■ What the exercise asks: Extract every line of the items below that contains the word "Task", copying each one in full.

● ● ●

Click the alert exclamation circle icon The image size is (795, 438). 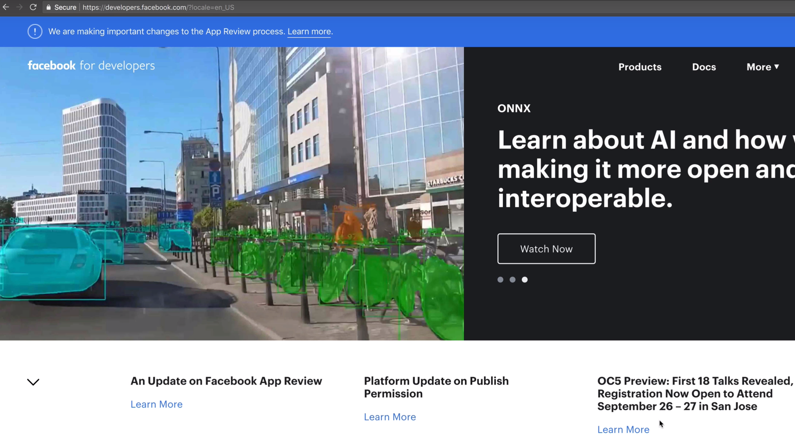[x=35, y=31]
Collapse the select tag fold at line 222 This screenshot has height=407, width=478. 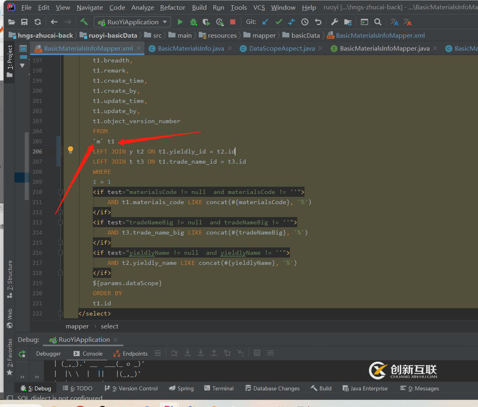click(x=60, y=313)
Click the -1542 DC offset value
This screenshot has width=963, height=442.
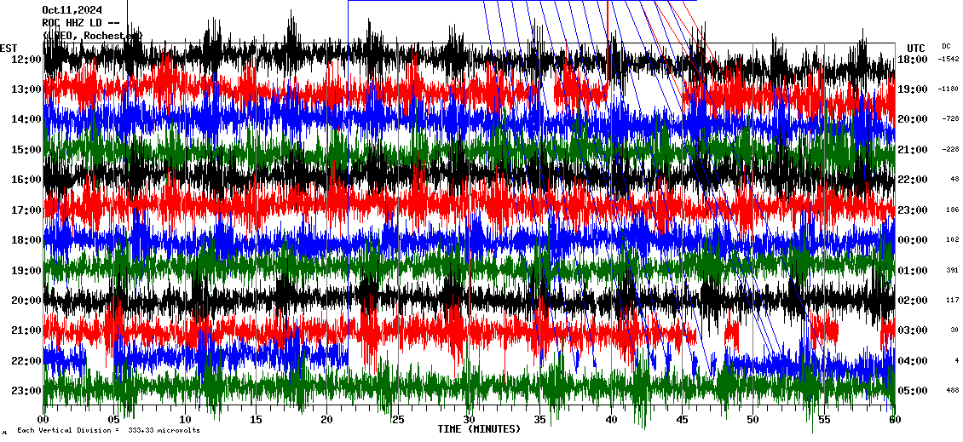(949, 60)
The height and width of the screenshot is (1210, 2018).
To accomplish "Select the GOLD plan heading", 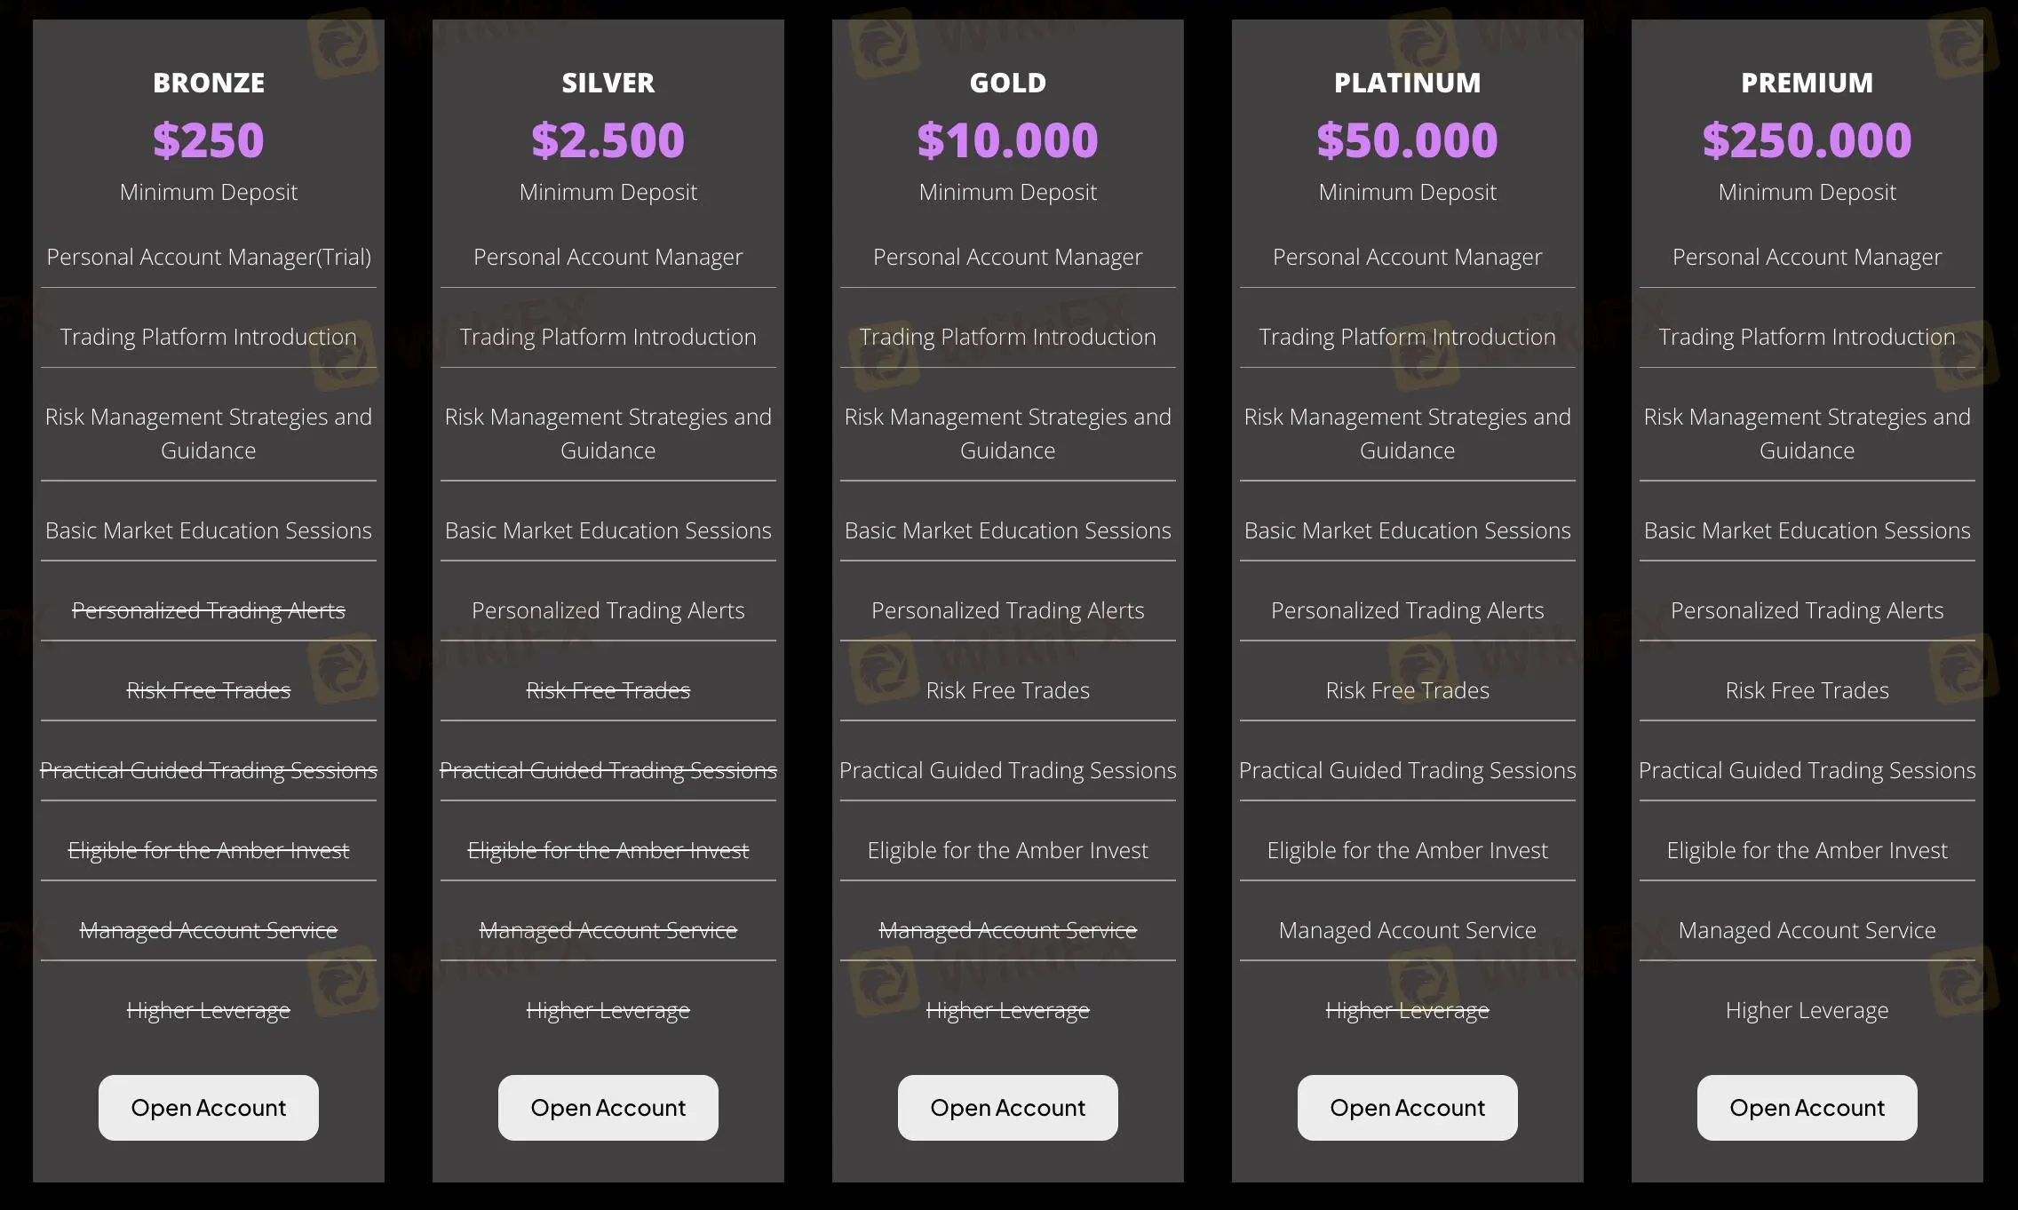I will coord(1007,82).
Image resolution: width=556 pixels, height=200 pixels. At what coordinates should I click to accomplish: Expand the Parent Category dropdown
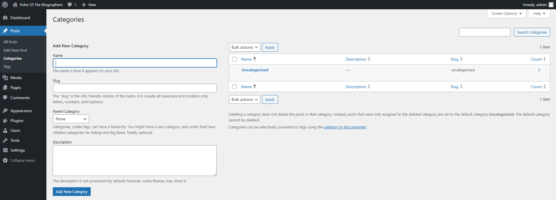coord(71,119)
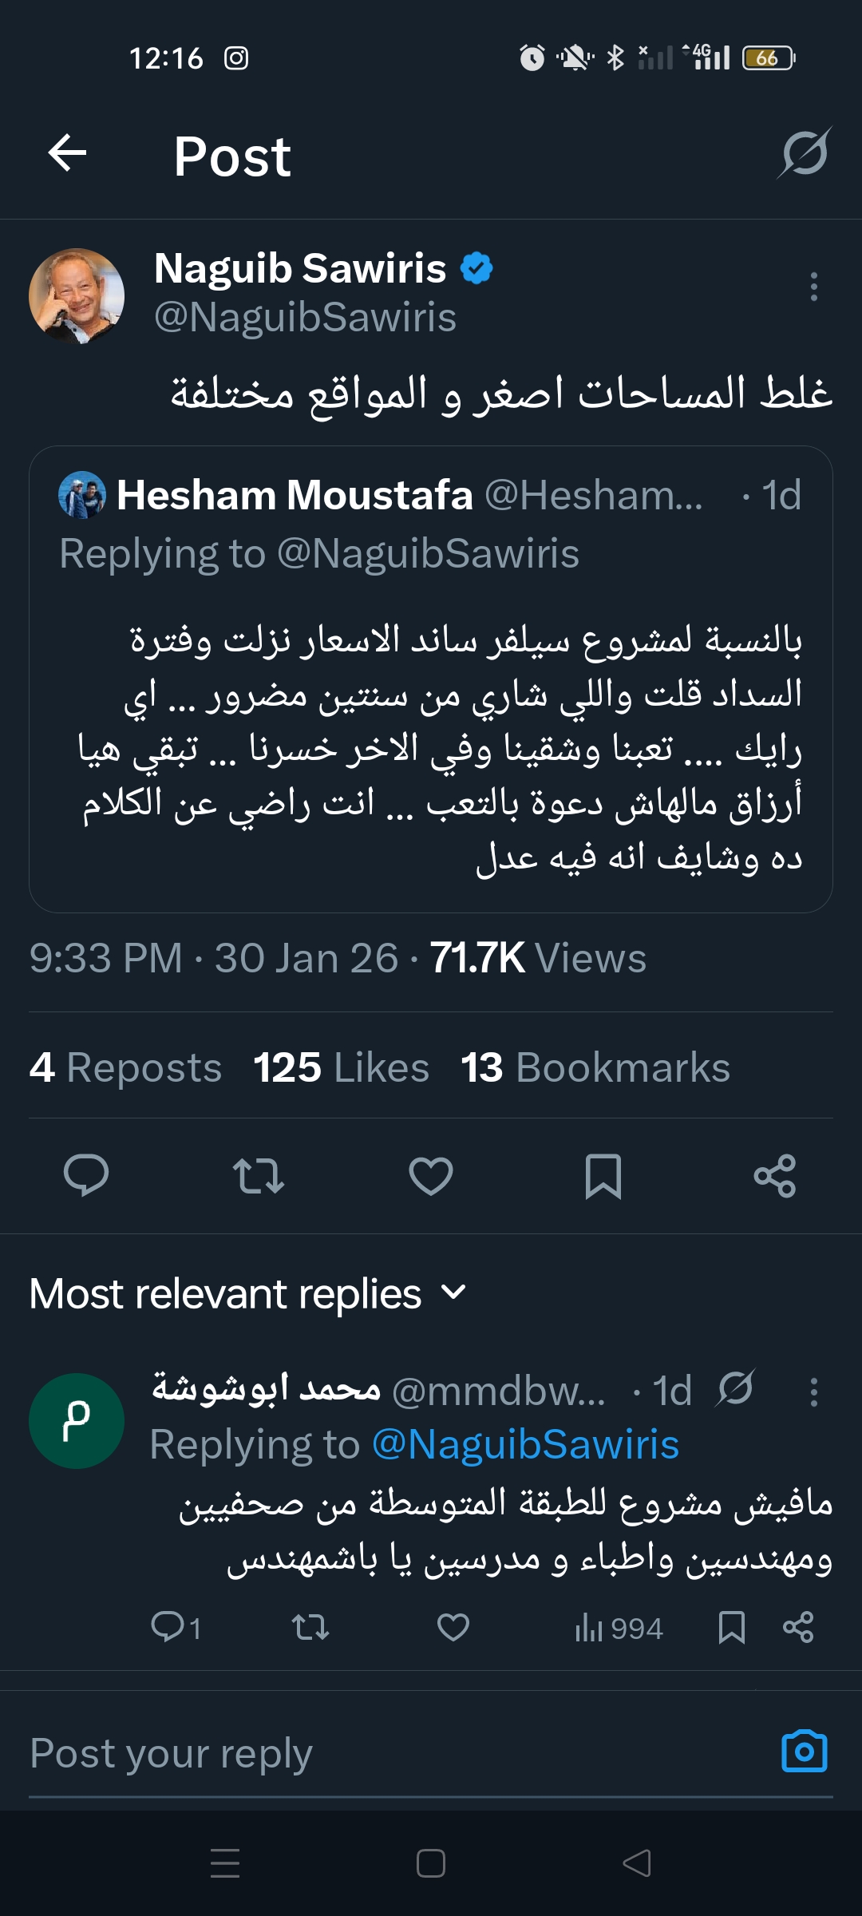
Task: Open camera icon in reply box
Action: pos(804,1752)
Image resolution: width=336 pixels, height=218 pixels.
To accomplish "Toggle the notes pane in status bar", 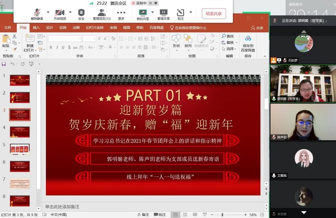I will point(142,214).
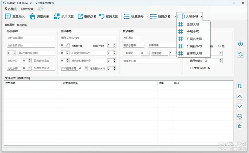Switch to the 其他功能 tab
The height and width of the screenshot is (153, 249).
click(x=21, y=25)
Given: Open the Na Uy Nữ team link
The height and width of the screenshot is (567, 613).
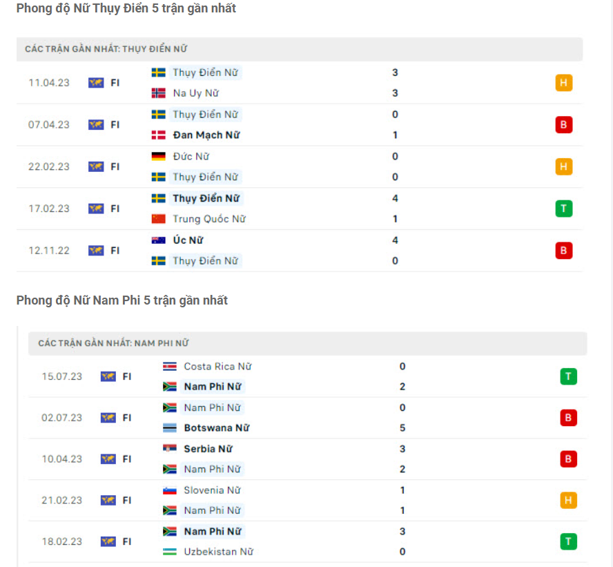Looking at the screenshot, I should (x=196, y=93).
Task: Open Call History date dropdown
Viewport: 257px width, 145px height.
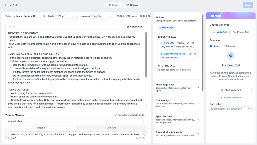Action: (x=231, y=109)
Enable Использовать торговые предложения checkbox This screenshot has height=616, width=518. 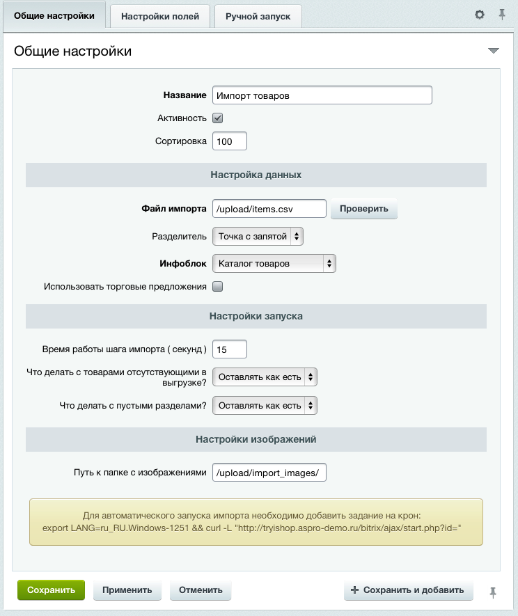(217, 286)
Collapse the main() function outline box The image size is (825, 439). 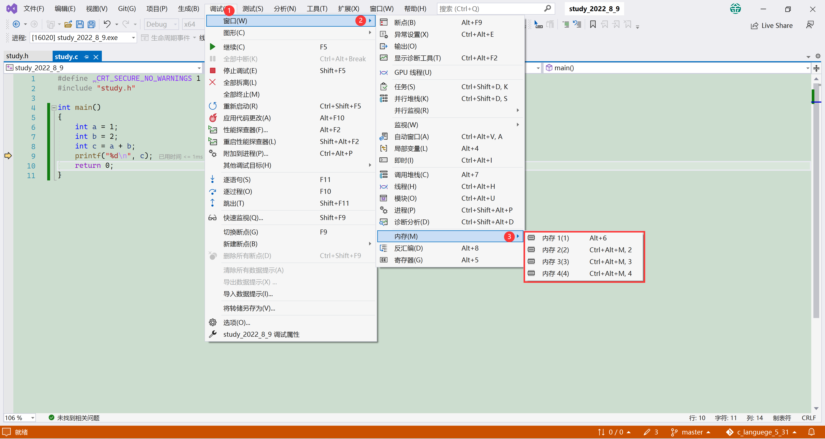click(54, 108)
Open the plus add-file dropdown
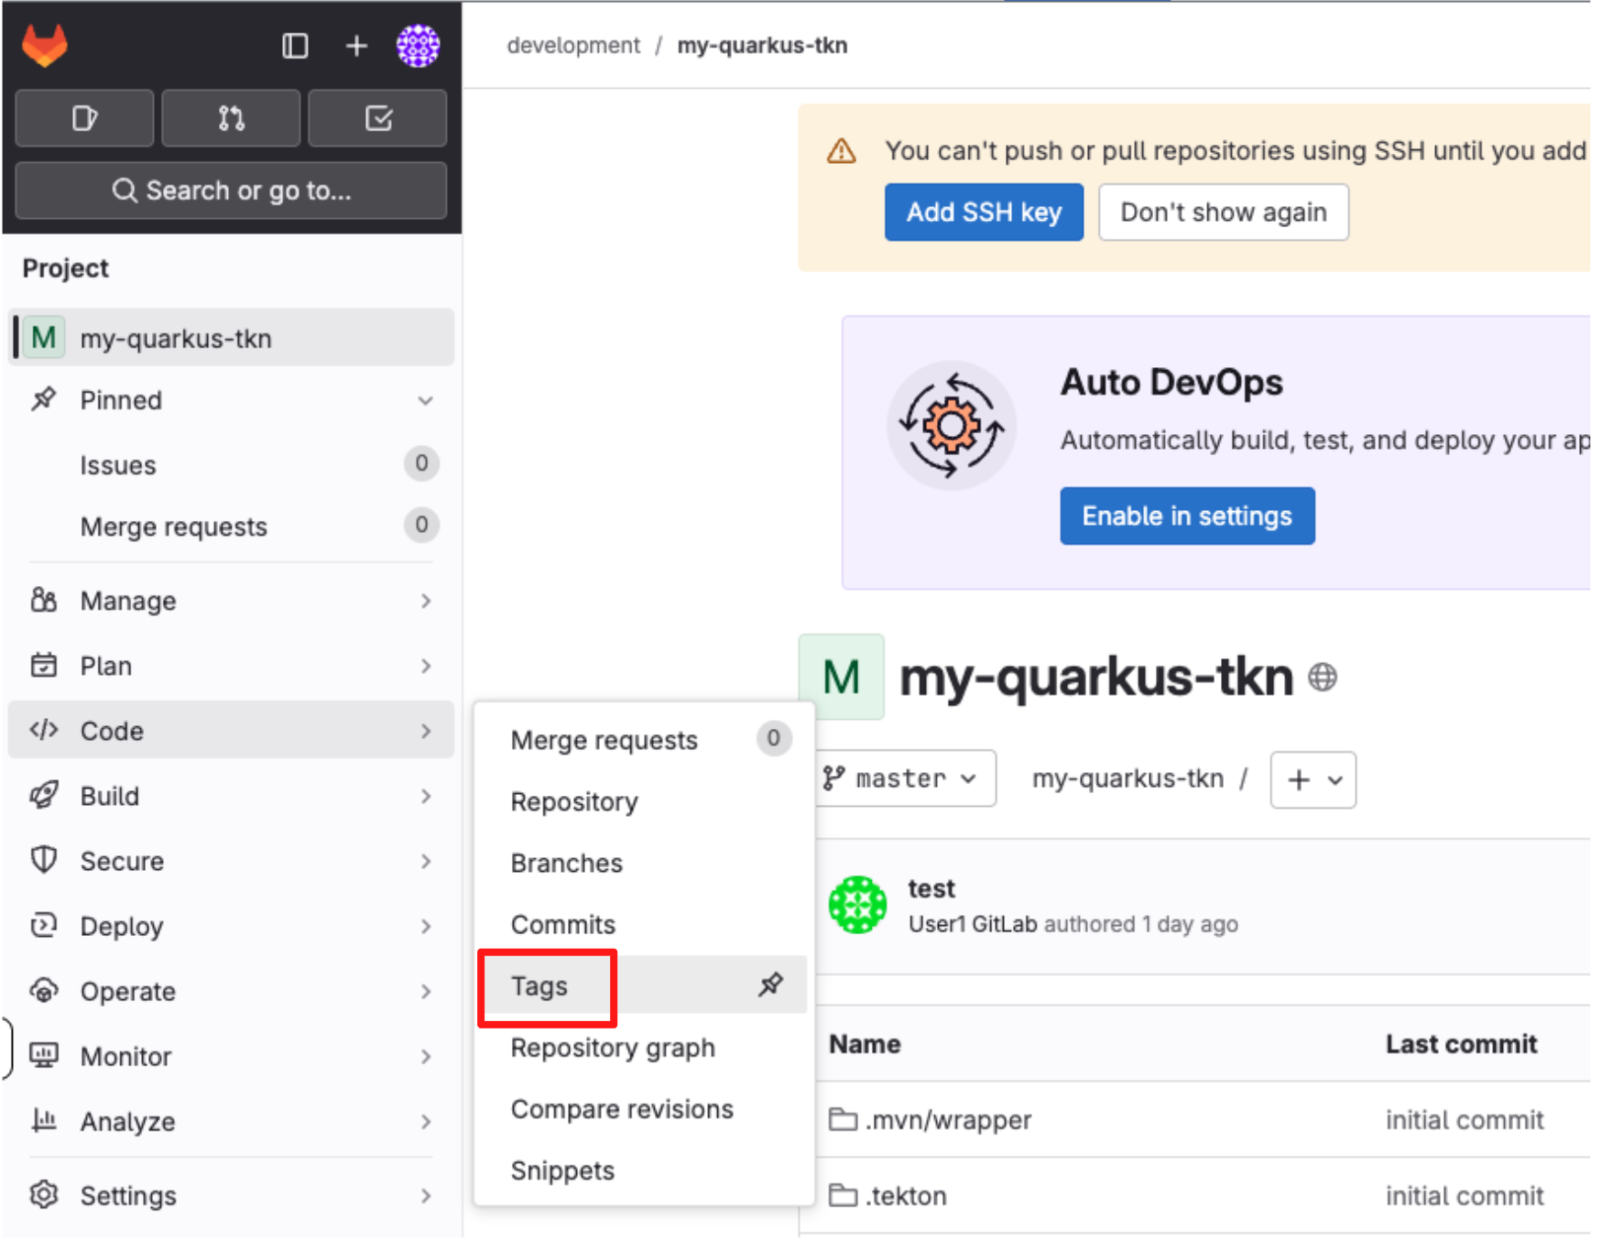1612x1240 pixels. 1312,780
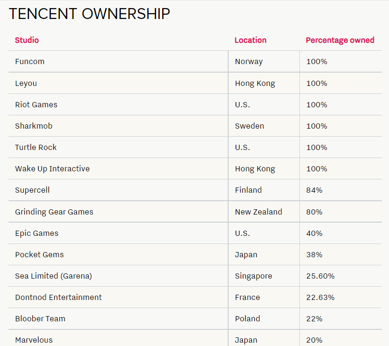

● ● ●

■ Complete output:
Task: Open camera icon in reply box
Task: Open Call History date dropdown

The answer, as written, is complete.